Общие нарушения: очень часто — реакции и боль в месте инъекции; часто — гриппоподобные симптомы, сыпь на коже; нечасто — лихорадка.

Нечастые (от ≥ 1/1000 до < 1/100)

Очень редко встречающиеся (< 1/10000)

Лихорадка

Повышенная чувствительность

Реакции в месте инъекции наблюдались у 55–60 % пациентов. Примерно в 12 % случаев реакции оценивались как тяжелые. В большинстве случаев такие реакции наблюдались после подкожного введения. После внутримышечного введения реакции в месте инъекции наблюдались почти у 13 % пациентов.

При лечении ХуМоГом отмечались единичные случаи анафилактических реакций.

В единичных случаях при длительном применении препарата возможно образование антител, что приводит к неэффективности проводимой терапии.

При овариальной гиперстимуляции применение гонадотропинов приводило к единичным случаям тромбоэмболических осложнений и перекрута яичников. Кроме того, при выраженной гиперстимуляции яичников могут наблюдаться асцит, гидроторакс, олигурия, артериальная гипотензия. Это может приводить к образованию кист яичников больших размеров.

Беременность, наступившая в результате лечения бесплодия с применением гонадотропинов, таких как ХуМоГ, чаще может завершиться спонтанным абортом, чем нормальная беременность.

Мужчины: при применении гонадотропинов сообщалось о случаях гинекомастии, акне и увеличения массы тела.

Срок годности. 3 года.

Условия хранения.

Хранить в защищенном от света и недоступном для детей месте при температуре от 2 °С до 8 °С.

Не замораживать.

Восстановленный раствор следует использовать сразу же после приготовления.

Неиспользованный раствор утилизировать.

Упаковка.

1 флакон с лиофилизатом в комплекте с 1 ампулой растворителя по 1 мл (раствор натрия хлорида 0,9 %) в картонной коробке.

Категория отпуска.

По рецепту.

Производитель.

Bharat Serums and Vaccines Limited.

Местонахождение производителя и адрес места осуществления его деятельности.

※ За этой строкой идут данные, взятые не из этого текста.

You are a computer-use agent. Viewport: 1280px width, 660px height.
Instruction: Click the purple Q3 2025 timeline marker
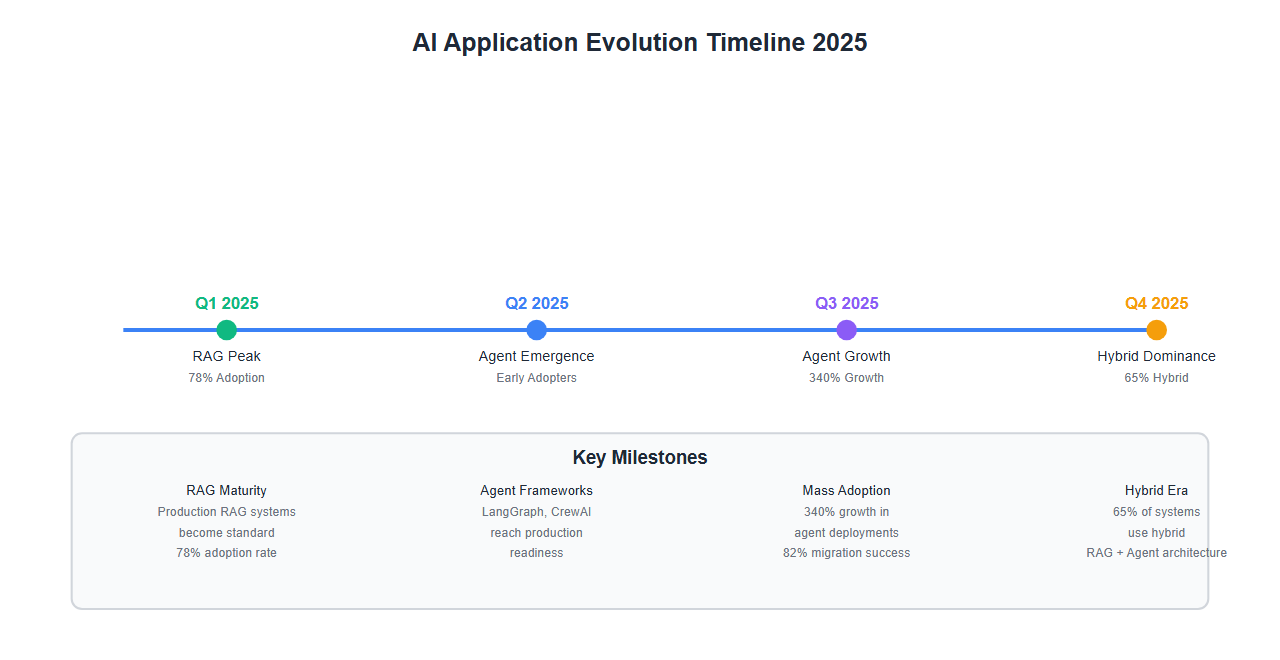tap(847, 330)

PLOT NO: K-27, PARTS K-27 AND K-27/1, ANAND NAGAR, VILLAGE JAMBIWELI, EDISHINAL MIDS,, AMBERNATH (I) – 421506

Taluka: CITY OF AMBERNATH, District: THANE - ZONE 6, Индия.

Заявитель.

Bharat Serums and Vaccines Limited.

Местонахождение заявителя.

17 этаж, Hoechst House, Nariman Point, Мумбаи – 400021, Индия.